Treatment of PV with OFM graft to the upper right extremity (A–C), upper left extremity (D–F) and right thigh (G–I). Image sets show progression at treatment initiation (A, D, and G), at 1 week post application of OFM (B, E, and H) and at 4 weeks post application of OFM (C, F, I).
Discussion
Pharmacologic treatments for AIBDS and SJS/TEN are well documented [4]; however, limited literature exists on reconstructing epithelial injuries post-stabilization. Since the lesions represent only epidermal loss, products to accelerate re-epithelialization have the potential to reduce infection risk, a primary cause of mortality among this patient group, often exacerbated by corticosteroid therapy [7]. While utilization of collagen- and extracellular matrix (ECM)-based devices is widespread for the treatment of wounds [8], reports describing the use of these advanced wound care products to accelerate epithelial regeneration in AIBDs and SJS/TEN are scarce in the literature. Currently, reports on advanced wound care products for the management of AIBDs and SJS/TEN predominantly focus on porcine xenografts [9] and a biosynthetic product, Biobrane®, comprising reconstituted porcine collagen and a flexible silicone sheet. Studies in SJS/TEN have reported a mean healing time of 13 days [10] and a significant reduction in fluid loss, pain scores, and corresponding pain medication [9]. Bhattacharya et al. [11] reported the use of a reconstituted collagen dressing on seven TEN patients to aid re-epithelialization of the lesion.

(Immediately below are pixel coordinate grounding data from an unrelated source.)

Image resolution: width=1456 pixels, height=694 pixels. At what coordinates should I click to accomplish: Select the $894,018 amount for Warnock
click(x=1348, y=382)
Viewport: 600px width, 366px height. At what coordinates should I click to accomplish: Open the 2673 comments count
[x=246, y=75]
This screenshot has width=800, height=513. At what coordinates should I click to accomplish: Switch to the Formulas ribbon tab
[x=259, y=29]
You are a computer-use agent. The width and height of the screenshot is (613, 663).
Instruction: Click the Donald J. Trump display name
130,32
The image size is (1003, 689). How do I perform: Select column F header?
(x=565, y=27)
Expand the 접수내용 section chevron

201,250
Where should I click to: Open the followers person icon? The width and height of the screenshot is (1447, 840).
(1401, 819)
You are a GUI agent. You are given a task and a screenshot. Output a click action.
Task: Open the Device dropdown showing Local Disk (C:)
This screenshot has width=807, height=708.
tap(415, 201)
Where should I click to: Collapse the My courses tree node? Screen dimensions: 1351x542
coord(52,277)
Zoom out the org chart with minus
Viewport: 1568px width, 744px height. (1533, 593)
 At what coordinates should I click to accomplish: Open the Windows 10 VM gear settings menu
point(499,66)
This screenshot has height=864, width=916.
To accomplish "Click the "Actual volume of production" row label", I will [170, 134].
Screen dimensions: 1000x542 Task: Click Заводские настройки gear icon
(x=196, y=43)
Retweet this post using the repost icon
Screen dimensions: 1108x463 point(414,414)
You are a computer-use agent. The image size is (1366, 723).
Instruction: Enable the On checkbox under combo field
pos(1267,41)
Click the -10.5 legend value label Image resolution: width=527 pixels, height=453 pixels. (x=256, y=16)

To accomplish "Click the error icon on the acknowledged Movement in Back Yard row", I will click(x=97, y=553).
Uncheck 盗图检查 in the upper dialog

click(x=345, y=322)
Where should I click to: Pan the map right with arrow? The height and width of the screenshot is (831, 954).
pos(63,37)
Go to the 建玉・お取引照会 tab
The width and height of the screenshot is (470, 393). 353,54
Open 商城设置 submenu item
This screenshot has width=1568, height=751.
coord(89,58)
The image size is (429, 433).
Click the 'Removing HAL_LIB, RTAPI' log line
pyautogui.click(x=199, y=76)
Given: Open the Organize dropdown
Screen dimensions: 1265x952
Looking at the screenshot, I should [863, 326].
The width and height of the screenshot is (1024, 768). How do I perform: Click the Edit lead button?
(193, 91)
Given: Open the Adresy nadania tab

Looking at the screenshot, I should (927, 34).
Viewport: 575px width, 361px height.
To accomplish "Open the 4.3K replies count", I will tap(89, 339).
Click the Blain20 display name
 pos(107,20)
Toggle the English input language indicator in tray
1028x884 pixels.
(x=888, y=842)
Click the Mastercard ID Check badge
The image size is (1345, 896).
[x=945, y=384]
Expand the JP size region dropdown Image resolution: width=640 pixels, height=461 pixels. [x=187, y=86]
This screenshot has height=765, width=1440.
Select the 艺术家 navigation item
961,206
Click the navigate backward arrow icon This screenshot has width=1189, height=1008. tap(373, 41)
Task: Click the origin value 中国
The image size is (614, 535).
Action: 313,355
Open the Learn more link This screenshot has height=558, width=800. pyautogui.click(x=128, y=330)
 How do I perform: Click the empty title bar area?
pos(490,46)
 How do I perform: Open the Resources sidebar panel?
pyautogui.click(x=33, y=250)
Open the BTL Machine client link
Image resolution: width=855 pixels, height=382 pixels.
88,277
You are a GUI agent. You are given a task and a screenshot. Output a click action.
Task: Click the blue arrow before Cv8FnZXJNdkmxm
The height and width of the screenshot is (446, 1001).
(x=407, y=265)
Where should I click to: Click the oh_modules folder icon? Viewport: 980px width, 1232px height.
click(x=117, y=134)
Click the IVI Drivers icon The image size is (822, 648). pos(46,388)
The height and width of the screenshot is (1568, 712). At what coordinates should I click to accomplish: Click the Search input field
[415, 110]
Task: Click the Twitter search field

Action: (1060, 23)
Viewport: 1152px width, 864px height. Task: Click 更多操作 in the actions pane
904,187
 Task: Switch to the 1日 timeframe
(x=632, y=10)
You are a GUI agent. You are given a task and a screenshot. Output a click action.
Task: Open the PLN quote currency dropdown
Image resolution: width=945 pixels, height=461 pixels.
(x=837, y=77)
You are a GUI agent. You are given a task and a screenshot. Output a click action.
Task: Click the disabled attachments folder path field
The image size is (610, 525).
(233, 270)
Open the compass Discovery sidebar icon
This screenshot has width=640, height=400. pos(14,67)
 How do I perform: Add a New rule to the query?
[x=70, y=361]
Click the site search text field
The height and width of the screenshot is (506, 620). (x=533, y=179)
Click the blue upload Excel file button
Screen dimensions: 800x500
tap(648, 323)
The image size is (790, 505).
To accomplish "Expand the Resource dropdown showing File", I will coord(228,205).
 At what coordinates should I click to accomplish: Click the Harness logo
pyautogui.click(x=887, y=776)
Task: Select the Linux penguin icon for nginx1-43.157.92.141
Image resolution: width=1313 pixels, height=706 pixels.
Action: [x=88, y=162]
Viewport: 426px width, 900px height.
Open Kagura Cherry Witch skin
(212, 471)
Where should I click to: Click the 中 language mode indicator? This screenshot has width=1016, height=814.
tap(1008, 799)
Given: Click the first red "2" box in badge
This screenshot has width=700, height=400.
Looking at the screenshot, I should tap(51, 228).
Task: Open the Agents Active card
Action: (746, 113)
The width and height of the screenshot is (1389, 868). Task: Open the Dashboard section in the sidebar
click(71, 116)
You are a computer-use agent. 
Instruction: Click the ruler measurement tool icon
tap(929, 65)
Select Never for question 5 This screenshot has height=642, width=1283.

To the authors knowledge the current report is the first published description of an advanced ECM-based device being utilized to aid epithelial regeneration in AIBDs, and more specifically PV. Unlike reconstituted collagen products (e.g. Biobrane®), OFM is a decellularized ECM and has been widely adopted for the treatment of complex wounds and for soft tissue reconstruction [12]. Most typically, OFM is used to scaffold the regeneration of well vascularized tissue, whereby the device undergoes cell infiltration, re-population and neovascularization. In the current report, the OFM graft was used to cover and protect the PV lesion and aid re-epithelization. Studies have previously shown OFM to be effective in the re-epithelialization of superficial and partial-thickness burns [13]; however, this is the first report of use in the treatment of AIBDs. Epithelization occurred in ⁓1 week, which is consistent with previous studies using the biosynthetic product Biobrane® in the treatment of SJS/TENS (<2 weeks) [10]. Pain is especially debilitating for AIBDs and SJS/TEN patients [9]. The patient reported a marked reduction in pain once OFM was introduced to the treatment regime. This observation is consistent with previous studies that reported pain reduction following use of porcine xenograft in the management of AIBDs and SJS/TEN lesions [9].
OFM is comprised of many of the matrisomal proteins that exist in tissue ECM, including but not limited to structural, signaling, and adhesion proteins [14]. For example, OFM contains the anti-inflammatory protein, tissue inhibitor of metalloproteinase (TIMP)-4 [14] and has been shown to inhibit various tissue proteases (e.g. matrix metalloproteinases (MMPs) and neutrophil elastase) in vitro [6]. The involvement of wound proteases in PV lesions likely contributes to the slow rate of re-epithelisation by limiting cellular attachment required for keratinocyte migration and proliferation [15]. The ability of OFM to target and inhibit MMP activity may provide a more mechanistic based approach to re-epithelializing AIBDs and SJS/TEN lesions.
The current case describes the first reported use of OFM for epithelization of PV lesions representing a 30% TBSA. Most of the de-epithelized areas had closed within 1 week and the patient reported a dramatic improvement in pain. Additional studies are warranted to explore application of OFM to the treatment of life-threatening AIBDs and SJS/TEN lesions.
Acknowledgements
The author acknowledges AROA Biosurgery Limited (Auckland, New Zealand) for assistance in the preparation of this manuscript.
Conflict of interest statement
WK is a consultant for Aroa Biosurgery Limited (Auckland, New Zealand). JS is an employee of Aroa Biosurgery Limited.
Funding
None declared.
Data availability
No new data was generated or analyzed in support of this research.